Passage >>
She’s proud to be part of the NWLC campaign because she sees how the pandemic has woken people up to a role that has been overlooked for most of her career. “People are starting to realize how much we do,” she says.
- Elba, who is in her early 40s, came to the U.S. via Argentina and Bolivia. Initially, she worked as a Taco Bell cashier, but she took classes in order to shift careers. To Elba, the #WeAretheBackbone campaign makes an obvious but important point: “Without teachers, the parents can’t work.”
During the pandemic, she says, the trusting relationship she’s always enjoyed with families has grown even deeper, and it makes her reflect on her own upbringing. “Back in Bolivia,” she says, “there was nothing like this for me. I wish I had all this.”
- Jenna, 27, is working toward a master’s degree in public administration. Her classroom experience is laying the foundation for a future policy career. Originally from eastern Kentucky, she taught at a Montessori middle school before, as she puts it, “I found my groove with toddlers.”
It sometimes bothers her that people think of her work as babysitting. “Just like the teachers in public schools,” she maintains, “we’re actually teaching every day.”
- Nicole, 24, says people sometimes forget the emotional dimension of her job. She tells the story of one toddler in her classroom whose first word was a curse word. (Though the mom promised she never swore around her daughter, she admitted there were problems with her marriage.)
Nicole sees a bit of herself in the children she cares for because she, too, comes from a low-income immigrant family. Her mom had a home day care, and she remembers the long hours and hard work. “The system,” she says, “is built on the overtime of teachers.”
In order to leverage her experience to bring about systemic change, she serves on the volunteer board of the Northern Virginia Association for the Education of Young Children (NVAEYC), an affiliate of the National Association for the Education of Young Children (NAEYC).
Child care counts as infrastructure, she says, “Because when we’re sick, we have to bounce back, fast, because the kids need us—and so do their parents.”

Stored records

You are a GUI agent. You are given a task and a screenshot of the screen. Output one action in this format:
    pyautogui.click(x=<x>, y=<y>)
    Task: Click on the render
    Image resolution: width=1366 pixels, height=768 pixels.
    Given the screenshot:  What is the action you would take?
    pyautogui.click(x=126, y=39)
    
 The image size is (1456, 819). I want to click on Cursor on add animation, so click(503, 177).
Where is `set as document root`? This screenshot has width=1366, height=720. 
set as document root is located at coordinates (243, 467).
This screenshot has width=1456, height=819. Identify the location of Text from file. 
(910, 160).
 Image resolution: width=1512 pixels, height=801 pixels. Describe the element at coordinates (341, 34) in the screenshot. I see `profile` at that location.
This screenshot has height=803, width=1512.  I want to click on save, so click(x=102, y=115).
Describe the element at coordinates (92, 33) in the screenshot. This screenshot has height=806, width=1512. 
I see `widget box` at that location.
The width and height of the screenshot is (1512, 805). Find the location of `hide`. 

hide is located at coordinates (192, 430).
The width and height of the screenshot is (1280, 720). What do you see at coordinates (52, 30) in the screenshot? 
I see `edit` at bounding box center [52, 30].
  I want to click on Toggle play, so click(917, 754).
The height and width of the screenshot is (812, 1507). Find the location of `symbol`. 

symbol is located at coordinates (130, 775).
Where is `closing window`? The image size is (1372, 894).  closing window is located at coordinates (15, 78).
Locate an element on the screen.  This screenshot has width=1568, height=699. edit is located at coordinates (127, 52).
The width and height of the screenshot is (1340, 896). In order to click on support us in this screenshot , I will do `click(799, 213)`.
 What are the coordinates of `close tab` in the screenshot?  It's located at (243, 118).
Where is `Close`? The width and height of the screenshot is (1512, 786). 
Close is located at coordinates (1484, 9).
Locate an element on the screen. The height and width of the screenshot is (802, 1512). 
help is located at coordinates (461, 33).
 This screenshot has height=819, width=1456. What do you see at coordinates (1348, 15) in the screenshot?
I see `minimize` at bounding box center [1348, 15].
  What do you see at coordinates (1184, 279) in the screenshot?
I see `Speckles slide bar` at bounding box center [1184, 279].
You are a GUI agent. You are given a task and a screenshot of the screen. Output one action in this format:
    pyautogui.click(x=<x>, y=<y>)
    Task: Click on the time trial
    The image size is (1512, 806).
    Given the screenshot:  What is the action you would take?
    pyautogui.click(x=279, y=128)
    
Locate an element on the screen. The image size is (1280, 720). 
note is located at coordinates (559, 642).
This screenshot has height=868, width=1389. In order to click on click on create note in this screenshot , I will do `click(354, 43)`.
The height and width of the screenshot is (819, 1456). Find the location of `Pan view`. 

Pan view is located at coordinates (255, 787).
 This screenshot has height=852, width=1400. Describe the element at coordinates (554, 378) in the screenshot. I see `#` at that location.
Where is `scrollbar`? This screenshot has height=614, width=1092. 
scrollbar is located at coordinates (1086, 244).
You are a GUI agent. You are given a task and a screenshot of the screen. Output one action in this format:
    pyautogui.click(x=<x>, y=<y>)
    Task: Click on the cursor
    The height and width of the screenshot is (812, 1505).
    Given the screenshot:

What to work on >>
1: For each statement about the passage on child care teachers, answer yes or no and quote the words from the text that decide it. (a) Elba worked as a Taco Bell cashier before changing careers. (b) Jenna taught at a public elementary school before she started working with toddlers. (c) Nicole's mother ran a home day care.
2: Answer these questions using the passage on child care teachers.
(a) How old is Jenna?
(b) Through which two countries did Elba come to the U.S.?
(c) On whose volunteer board does Nicole serve?
3: Continue the passage on child care teachers from its final sentence.

Answer list >>
1:
(a) Yes: "Initially, she worked as a Taco Bell cashier, but she took classes in order to shift careers."
(b) No: "she taught at a Montessori middle school before, as she puts it, “I found my groove with toddlers.”"
(c) Yes: "Her mom had a home day care"

2:
(a) 27
(b) Argentina and Bolivia
(c) The Northern Virginia Association for the Education of Young Children (NVAEYC)

3:
Kae Bieber, Education program manager at ACCA, who sends her own grandson here, says many of the parents work for the Inova network of five hospitals in northern Virginia, which serves more than 2 million patients a year. Just like anybody else with a job and kids, they need reliable child care to do their work. It’s just that their work happens to be providing care during an unprecedented public health crisis.
Bieber says all of her teachers have gone above and beyond during the pandemic. For example, they converted their school kitchen to a commercial kitchen in order to serve more meals. “The Fairfax County Health Department visited,” she recalls, “And they said, ‘Why didn’t we think of that?’”
Bieber says the partnership with NWLC on #WeAretheBackbone makes sense for ACCA. “We’re outspoken,” she says. “We are willing to push the state and local government on policy.”
Melissa Boteach—NWLC’s vice president for Income Security and Child Care/Early Learning—says we’re seeing the biggest debate on care work in a generation, and that’s why the campaign intends to shift the narrative. “Looking at care as public infrastructure rather than personal responsibility means collectively taking care of the caregivers,” she says. Part of that means voters and legislators will stare Mary Beth, Elba, Jenna and Nicole in the eyes and, hopefully, commit to increasing support.
“They’ll look back on the past 18 months,” Boteach says, “and remember just how easy it is to bring the system to its knees.”
Noting all the essential workers—from hospitals and beyond—who send their children to ACCA, Jenna says, “We are the backbone of the backbone.”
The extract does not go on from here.